Nella sua forma caricaturale, il dibattito procede così. I keynesiani, ossessionati dallo spettro di Herbert Hoover, gridano che gli Stati Uniti sono ancora sull’orlo di un’altra Depressione. E il modo migliore per cadere di sotto, dicono, è stringere troppo presto la cinghia del bilancio pubblico. Fu l’errore che fece Franklin Roosevelt dopo le elezioni del 1936. Quello che serve sono altri stimoli di bilancio.
Gli antikeynesiani replicano che la politica di bilancio Usa ha già imboccato una strada insostenibile. Con un disavanzo che supera già il 10% del Pil, l’Ufficio del bilancio del Congresso ha avvisato che secondo il suo "scenario alternativo" (il più probabile dei due scenari pubblicati dall’Ufficio), il debito del governo federale crescerà dal 62% del Pil di quest’anno a oltre il 90% nel 2021. In un importante studio pubblicato quest’anno, Carmen Reinhart e Kenneth Rogoff avvisano che un debito pubblico che supera il 90% del Pil normalmente produce un calo della crescita e un aumento dell’inflazione.

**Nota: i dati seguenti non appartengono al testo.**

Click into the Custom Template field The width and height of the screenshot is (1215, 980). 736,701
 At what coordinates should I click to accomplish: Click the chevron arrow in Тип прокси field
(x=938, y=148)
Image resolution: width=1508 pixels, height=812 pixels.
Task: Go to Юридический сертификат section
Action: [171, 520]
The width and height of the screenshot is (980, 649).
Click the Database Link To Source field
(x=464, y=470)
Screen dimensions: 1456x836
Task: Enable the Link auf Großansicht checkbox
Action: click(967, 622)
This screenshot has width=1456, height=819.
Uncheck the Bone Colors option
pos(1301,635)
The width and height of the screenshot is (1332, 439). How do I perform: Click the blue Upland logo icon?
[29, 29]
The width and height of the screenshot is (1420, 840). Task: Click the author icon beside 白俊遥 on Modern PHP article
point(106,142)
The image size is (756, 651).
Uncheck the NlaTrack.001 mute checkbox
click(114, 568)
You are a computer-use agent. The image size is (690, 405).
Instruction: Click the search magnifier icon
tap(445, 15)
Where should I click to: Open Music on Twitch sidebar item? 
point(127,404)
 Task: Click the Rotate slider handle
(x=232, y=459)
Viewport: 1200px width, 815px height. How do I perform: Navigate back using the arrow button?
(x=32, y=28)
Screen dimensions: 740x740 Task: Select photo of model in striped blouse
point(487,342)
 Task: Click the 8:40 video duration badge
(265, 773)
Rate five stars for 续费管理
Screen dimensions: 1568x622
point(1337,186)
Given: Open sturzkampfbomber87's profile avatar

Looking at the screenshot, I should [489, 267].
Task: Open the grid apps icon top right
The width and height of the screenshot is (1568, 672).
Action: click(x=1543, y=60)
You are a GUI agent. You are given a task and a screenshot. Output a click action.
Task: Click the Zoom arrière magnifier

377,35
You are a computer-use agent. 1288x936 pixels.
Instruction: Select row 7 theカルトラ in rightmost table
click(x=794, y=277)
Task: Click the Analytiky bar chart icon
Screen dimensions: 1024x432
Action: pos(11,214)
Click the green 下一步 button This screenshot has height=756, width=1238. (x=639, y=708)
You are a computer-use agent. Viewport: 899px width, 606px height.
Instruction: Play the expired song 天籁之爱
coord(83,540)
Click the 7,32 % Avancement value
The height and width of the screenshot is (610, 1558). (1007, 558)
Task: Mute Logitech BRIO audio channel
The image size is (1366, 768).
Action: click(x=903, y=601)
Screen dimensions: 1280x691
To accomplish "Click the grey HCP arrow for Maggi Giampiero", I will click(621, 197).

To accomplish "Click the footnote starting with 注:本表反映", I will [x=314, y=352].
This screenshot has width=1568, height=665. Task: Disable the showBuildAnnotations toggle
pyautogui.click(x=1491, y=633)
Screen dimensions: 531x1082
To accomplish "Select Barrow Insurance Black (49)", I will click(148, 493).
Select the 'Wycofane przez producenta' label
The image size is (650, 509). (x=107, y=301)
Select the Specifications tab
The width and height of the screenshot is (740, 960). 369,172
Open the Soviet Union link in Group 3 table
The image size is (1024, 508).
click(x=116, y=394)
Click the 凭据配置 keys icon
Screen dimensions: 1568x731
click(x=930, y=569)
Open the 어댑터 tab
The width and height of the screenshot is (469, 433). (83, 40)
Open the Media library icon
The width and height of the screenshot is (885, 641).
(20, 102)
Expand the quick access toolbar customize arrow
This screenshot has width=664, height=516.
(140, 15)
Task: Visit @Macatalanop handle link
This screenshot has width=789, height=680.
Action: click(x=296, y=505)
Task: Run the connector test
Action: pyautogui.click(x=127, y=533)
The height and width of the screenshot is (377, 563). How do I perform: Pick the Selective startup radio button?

I keynesiani replicano dicendo che il rendimento dei buoni del Tesoro decennali americani si aggira intorno al 3%: dove sono i timori d’inflazione? Gli antikeynesiani sottolineano che sul mercato obbligazionario è raro che i tracolli avvengano in maniera graduale. Basta una cattiva notizia (ad esempio un declassamento del rating), per scatenare un fuggi fuggi. E non è solo dell’inflazione che hanno paura gli investitori. Gli stranieri in possesso di titoli di Stato Usa (e rappresentano il 47% del debito pubblico americano) temono qualche sorta di default futuro.
I keynesiani dicono che la capacità di controllo dei mercati sui bond sono un mito. Gli antikeynesiani dicono che il vero mito è il moltiplicatore keynesiano, il meccanismo che trasformerebbe una misura di stimolo in un impulso molto maggiore alla domanda complessiva. Al contrario, un disavanzo extralarge intacca la fiducia delle imprese, anche e soprattutto perché implica aumenti delle tasse in futuro. E la discussione va avanti così, ripetutamente, con grande delizia dei media finanziari ora che arriva la calura estiva.
Quando Franklin Roosevelt divenne presidente, nel 1933, il deficit era già al 4,7% del Pil. Crebbe fino a un picco del 5,6% nel 1934. Il debito pubblico dello Stato federale aumentò solo leggermente dal 40 al 45% del Pil prima dello scoppio della Seconda guerra mondiale. Fu con la guerra che gli Stati Uniti (e tutti gli altri paesi belligeranti) si lanciarono in potenziamenti della spesa pubblica simili a quelle a cui abbiamo assistito nel 2007. Quello che stiamo vedendo oggi, quindi, più che con gli anni 30 ha a che fare con gli anni 40: è finanza di guerra mondiale senza la guerra.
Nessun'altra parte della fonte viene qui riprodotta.